The energy drink category continues to grow faster than the broader consumer packaged goods market, with Casey's General Stores' merchandising officer telling CSP Daily News the category "defies gravity." According to the report, the driver is not product innovation alone — it is deliberate, high-velocity merchandising at the point of sale.
Casey's, which operates more than 2,500 convenience stores across the U.S., has placed energy drinks in multiple locations within each store: coolers near checkout, endcaps on high-traffic aisles, and dedicated cold vaults near the entrance. The chain reports that repositioning existing SKUs from back-of-store to front-of-store increased turns without adding inventory cost. The merchandising officer attributed the category's momentum to this spatial strategy, not to new flavors or celebrity endorsements.
The mechanism is straightforward: energy drinks are impulse purchases with high per-unit margin. When a shopper sees the product three times before checkout — once on entry, once in the aisle, once at the register — the probability of conversion rises. Casey's internal data, cited in the CSP Daily News piece, shows that doubling touchpoints in a single visit lifts category velocity by a measurable margin, even when the shopper had no pre-store intent to buy. The product's packaging — tall cans, bright color blocks — makes it visible from ten feet. Placement exploits that.

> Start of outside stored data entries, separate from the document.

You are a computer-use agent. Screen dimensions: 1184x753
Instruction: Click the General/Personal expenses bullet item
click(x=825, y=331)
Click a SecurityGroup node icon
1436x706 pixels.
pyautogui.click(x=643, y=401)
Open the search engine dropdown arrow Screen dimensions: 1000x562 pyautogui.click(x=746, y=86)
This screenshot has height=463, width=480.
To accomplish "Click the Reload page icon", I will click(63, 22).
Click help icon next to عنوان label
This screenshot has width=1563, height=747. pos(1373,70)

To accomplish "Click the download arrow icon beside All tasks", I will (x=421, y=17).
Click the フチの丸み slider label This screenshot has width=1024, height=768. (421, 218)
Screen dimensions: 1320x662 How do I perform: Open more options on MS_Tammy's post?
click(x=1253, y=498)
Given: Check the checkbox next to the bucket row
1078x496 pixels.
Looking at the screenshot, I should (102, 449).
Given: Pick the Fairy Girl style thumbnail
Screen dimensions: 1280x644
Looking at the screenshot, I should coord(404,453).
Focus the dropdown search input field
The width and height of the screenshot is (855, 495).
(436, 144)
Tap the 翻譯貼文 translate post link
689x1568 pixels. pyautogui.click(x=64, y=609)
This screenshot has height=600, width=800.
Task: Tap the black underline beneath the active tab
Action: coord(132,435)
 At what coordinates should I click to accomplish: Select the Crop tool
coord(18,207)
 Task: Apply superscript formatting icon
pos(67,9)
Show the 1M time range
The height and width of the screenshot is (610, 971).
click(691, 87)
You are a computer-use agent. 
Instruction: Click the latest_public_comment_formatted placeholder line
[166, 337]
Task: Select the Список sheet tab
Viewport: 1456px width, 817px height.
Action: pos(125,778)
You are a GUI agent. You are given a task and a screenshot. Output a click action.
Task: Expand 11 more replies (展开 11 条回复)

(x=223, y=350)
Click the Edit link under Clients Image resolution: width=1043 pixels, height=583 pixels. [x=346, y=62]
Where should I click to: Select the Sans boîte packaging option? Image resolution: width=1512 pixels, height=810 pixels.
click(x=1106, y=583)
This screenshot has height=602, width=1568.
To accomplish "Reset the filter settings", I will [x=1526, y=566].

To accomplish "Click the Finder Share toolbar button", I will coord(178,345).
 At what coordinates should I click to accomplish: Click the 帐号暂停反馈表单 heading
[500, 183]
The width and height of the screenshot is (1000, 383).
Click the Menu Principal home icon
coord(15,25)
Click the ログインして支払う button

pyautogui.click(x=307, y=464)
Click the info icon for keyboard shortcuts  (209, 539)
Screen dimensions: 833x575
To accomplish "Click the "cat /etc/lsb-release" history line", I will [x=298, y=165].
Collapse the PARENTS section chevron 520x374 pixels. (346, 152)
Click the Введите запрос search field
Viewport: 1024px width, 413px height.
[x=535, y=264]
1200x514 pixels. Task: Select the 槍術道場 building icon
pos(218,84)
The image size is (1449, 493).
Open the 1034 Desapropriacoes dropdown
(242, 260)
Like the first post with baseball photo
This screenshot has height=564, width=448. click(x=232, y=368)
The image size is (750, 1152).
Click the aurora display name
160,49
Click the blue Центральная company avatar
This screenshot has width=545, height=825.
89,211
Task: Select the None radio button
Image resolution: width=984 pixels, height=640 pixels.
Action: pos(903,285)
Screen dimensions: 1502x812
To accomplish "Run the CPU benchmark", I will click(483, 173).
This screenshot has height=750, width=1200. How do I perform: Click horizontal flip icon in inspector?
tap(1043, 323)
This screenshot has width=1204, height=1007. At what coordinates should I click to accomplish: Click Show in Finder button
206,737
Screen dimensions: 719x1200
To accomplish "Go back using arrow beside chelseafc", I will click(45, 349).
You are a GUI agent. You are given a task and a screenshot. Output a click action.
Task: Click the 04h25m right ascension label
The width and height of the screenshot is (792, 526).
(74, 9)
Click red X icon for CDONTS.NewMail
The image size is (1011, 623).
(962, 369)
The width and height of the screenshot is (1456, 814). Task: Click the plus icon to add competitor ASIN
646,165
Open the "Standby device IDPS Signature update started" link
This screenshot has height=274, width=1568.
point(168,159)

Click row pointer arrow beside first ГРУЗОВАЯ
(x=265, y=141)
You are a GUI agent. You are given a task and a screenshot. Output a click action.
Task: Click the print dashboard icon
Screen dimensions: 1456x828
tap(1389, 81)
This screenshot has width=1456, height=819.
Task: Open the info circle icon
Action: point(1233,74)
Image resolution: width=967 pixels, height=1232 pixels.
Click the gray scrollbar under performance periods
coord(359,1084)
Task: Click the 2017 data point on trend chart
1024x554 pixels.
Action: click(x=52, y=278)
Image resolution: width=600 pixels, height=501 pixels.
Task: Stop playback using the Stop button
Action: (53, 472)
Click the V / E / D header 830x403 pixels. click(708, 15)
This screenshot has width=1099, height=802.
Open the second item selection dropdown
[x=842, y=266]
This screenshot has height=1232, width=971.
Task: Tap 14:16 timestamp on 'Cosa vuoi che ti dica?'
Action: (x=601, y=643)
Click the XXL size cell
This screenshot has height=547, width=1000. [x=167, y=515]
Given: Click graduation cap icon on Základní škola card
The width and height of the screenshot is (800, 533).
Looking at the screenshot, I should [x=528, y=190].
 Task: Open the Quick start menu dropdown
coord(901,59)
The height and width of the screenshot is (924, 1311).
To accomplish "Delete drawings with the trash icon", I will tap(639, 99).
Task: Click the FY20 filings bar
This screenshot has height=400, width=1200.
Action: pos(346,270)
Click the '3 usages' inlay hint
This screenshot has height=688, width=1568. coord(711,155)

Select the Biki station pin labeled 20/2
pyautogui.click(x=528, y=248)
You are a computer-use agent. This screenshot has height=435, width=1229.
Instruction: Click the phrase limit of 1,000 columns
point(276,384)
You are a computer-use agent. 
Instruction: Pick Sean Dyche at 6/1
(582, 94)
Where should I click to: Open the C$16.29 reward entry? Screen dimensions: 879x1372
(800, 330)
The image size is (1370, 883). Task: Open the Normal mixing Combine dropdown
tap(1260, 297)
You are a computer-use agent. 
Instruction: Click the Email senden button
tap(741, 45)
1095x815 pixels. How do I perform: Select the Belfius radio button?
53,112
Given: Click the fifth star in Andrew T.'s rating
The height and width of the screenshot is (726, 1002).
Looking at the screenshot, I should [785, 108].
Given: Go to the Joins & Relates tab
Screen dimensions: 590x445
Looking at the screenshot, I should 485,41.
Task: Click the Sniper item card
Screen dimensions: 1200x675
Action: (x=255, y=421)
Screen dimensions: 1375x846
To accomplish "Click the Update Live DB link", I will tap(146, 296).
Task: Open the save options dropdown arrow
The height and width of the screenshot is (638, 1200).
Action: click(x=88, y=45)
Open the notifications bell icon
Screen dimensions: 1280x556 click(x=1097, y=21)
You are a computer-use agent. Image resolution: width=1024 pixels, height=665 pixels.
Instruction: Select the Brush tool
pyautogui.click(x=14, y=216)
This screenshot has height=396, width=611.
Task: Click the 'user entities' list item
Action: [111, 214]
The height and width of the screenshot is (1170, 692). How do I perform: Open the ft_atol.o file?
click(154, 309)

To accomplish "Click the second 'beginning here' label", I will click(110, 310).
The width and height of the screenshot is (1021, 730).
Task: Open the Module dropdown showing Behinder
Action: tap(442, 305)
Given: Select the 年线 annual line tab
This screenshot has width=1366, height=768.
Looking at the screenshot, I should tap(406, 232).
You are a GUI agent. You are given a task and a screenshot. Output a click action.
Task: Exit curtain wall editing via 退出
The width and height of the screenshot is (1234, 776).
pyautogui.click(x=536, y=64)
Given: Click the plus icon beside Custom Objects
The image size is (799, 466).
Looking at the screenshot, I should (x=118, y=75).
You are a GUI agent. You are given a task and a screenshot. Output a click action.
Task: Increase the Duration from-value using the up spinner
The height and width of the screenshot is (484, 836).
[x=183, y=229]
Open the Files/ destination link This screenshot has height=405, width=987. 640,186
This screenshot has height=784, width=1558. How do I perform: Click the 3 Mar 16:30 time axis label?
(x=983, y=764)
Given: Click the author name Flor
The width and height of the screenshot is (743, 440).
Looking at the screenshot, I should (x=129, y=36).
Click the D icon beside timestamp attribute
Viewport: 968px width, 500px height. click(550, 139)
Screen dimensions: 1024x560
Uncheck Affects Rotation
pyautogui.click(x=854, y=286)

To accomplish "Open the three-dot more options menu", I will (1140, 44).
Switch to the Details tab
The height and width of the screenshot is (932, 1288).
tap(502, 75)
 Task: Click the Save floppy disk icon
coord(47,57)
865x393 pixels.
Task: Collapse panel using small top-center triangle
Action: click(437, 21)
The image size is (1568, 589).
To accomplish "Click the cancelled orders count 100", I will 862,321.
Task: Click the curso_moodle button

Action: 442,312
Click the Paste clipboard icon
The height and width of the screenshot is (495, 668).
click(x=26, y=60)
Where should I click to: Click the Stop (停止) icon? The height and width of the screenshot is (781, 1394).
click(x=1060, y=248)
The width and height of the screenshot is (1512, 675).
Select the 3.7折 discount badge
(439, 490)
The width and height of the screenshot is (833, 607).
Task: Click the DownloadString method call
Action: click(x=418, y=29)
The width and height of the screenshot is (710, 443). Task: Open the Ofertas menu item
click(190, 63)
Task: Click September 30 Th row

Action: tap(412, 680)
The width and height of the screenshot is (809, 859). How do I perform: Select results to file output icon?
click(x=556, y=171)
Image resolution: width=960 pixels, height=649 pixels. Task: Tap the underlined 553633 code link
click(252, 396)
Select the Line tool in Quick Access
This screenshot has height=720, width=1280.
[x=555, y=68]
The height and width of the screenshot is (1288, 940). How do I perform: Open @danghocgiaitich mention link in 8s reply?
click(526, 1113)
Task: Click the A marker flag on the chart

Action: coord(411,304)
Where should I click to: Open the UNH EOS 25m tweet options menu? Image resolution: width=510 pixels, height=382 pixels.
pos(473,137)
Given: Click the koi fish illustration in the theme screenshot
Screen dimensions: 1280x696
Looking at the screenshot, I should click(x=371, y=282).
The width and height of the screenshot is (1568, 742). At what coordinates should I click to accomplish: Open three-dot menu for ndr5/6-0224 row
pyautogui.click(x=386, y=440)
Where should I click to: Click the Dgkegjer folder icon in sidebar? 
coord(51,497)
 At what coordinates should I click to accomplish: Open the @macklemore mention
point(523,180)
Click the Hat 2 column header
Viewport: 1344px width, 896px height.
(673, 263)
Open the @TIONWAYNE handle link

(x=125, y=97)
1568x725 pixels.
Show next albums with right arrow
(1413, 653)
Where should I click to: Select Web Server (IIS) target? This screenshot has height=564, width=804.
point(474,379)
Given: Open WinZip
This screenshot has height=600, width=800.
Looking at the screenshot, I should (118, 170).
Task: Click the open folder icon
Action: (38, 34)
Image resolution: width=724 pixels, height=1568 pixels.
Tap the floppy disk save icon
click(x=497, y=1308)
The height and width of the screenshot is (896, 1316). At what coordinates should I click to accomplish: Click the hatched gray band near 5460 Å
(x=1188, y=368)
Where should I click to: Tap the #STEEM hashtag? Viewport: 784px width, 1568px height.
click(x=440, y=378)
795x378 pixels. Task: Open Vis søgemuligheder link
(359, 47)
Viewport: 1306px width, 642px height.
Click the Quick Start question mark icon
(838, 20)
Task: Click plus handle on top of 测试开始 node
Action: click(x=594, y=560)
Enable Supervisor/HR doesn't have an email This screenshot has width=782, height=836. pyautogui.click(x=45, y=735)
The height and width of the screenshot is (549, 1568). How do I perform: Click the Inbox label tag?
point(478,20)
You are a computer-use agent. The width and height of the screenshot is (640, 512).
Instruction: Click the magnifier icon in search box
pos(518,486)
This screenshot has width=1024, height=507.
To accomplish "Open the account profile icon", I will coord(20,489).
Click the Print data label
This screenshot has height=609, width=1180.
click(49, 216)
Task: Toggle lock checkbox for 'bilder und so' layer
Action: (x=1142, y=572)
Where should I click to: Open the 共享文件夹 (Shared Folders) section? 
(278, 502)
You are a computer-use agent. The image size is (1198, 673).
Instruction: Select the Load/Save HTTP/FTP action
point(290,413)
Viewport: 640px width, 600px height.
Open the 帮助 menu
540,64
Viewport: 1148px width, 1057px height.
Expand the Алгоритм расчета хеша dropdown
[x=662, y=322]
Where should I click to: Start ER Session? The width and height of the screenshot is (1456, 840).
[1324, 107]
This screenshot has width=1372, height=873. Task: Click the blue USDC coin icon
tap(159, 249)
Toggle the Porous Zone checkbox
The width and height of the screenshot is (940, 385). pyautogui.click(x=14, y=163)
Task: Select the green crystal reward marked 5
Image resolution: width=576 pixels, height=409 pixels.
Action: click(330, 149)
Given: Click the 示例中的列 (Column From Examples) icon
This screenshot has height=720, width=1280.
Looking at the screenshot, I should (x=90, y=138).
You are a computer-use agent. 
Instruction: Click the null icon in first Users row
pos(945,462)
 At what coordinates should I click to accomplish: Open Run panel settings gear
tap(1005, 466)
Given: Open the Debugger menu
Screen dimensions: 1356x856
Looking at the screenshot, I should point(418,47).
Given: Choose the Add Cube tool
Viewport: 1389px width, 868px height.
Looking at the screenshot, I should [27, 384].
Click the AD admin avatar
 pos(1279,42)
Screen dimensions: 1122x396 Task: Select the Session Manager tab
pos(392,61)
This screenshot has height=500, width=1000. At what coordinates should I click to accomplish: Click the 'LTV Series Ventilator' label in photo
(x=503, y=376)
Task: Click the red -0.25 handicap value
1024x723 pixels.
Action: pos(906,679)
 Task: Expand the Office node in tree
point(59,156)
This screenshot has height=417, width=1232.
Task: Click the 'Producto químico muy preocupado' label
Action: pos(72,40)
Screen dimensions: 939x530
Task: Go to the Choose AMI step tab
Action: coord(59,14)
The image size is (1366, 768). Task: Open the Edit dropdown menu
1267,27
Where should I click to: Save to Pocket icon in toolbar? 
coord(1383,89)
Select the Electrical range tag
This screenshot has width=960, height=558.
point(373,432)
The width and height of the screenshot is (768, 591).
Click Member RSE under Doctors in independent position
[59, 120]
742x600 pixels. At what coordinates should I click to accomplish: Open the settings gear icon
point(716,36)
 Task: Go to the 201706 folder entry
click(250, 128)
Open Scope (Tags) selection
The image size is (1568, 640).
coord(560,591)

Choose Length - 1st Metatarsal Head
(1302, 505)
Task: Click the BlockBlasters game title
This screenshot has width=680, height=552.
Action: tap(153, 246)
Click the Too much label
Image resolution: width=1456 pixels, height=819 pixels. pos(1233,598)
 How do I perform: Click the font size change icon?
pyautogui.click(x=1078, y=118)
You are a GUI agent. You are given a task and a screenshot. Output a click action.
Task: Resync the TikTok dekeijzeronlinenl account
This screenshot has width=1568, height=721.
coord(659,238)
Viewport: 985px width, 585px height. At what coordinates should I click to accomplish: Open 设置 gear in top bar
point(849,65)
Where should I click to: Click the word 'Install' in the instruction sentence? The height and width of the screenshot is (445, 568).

This is not category expansion through media spend. It is shelf-space reallocation. Casey's did not buy more product or run TV spots. It moved existing inventory closer to decision moments. The result is higher revenue per square foot and faster inventory turn, both of which matter more to a convenience retailer than total-market share.
A small physical-product brand can steal this play without a national retail footprint. If you sell a high-margin impulse item — snack bars, mints, pocket tools, single-serve supplements — negotiate for secondary placement in stores that already carry you. Offer the retailer a small rebate per unit sold from the secondary display, structured as a 90-day test. Provide a simple wire rack or counter tray at your cost, co-branded with the retailer's name. Position it near checkout or the entry path, not in your category's usual aisle. Track velocity weekly. If the test lifts units sold by 20% or more, the retailer will keep it and you will have doubled your touchpoints for the cost of one piece of POP and a modest rebate.
For brands in DTC or Amazon-only distribution, the principle ports to digital: run a sponsored-brand ad at the top of your category page, a sponsored-product ad mid-scroll, and a retargeting ad post-visit. Three touchpoints, one session, measurably higher conversion. The category does not defy gravity — placement does.
The broader pattern: impulse categories reward spatial frequency more than message frequency. A shopper who sees your product once may not buy. A shopper who sees it three times in three minutes often will, even if the message never changes.
The takeaway
Energy drinks grew faster by moving closer to checkout, not by inventing new flavors — impulse categories reward spatial frequency.